Is there a list of demised PHA lodges somewhere?  I'm looking into the history of my county, and I've heard that there used to be one, and it was pretty active, but I have no idea where to look.  Any help would be appreciated.  Thanks.


----------



## TCShelton (Oct 14, 2009)

Yeah, that would be convenient.


----------



## scottmh59 (Oct 14, 2009)

TCShelton said:


> Yeah, that would be convenient.



very


----------



## TCShelton (Oct 14, 2009)

I'd have to get my hands on one first.


----------



## Hippie19950 (Oct 14, 2009)

I seem to remember one in Hearne, and have been trying to remember to ask one of the PHA members I know. Will put that in my "To-Do List" for tomorrow. It would be interesting to know, as I am sure there are several many of us never knew about.


----------



## TCShelton (Oct 14, 2009)

I'm looking at Marlin in Falls County specifically.


----------



## Bill Lins (Oct 14, 2009)

I'd Google "Most Worshipful Prince Hall Affiliated Grand Lodge of Texas" to get to the PHA website & go from there. You might also try http://www.freemasonry.org

Hope this helps.


----------



## Hippie19950 (Oct 15, 2009)

TC, contact James Maxey in Chilton.
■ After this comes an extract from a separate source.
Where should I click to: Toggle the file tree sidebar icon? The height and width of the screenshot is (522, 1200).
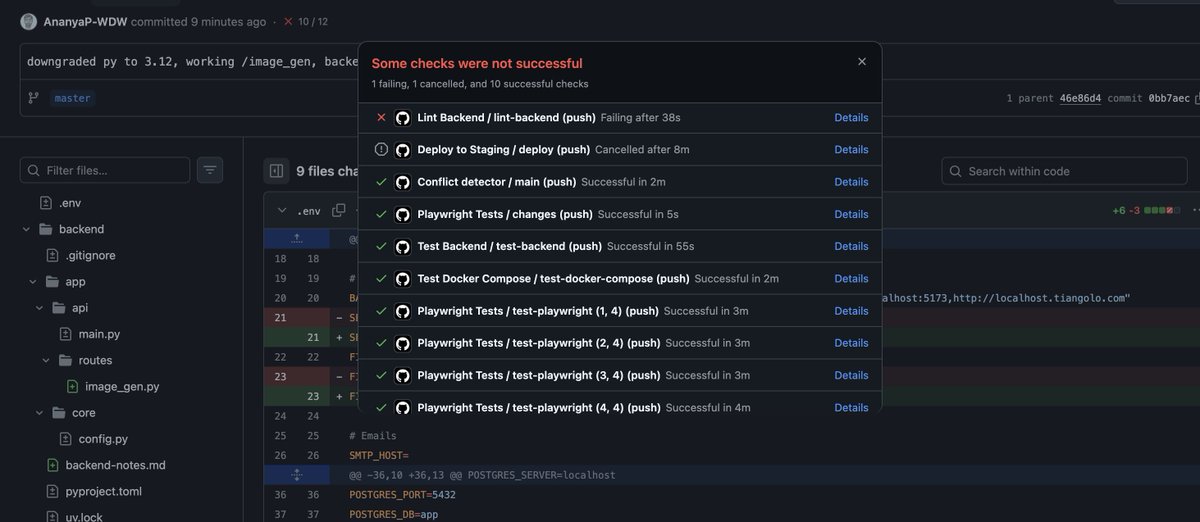tap(277, 171)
He is the Constable for Pct. #4, and his wife is the J.P. If he cannot tell you, he can give you some folks to contact. Tell him a fella named Hippie told you to call.


----------



## TCShelton (Oct 16, 2009)

Lol, I know James Maxey.  Hard to be from Chilton and not know him.  Thanks though.  I'll look into that.


----------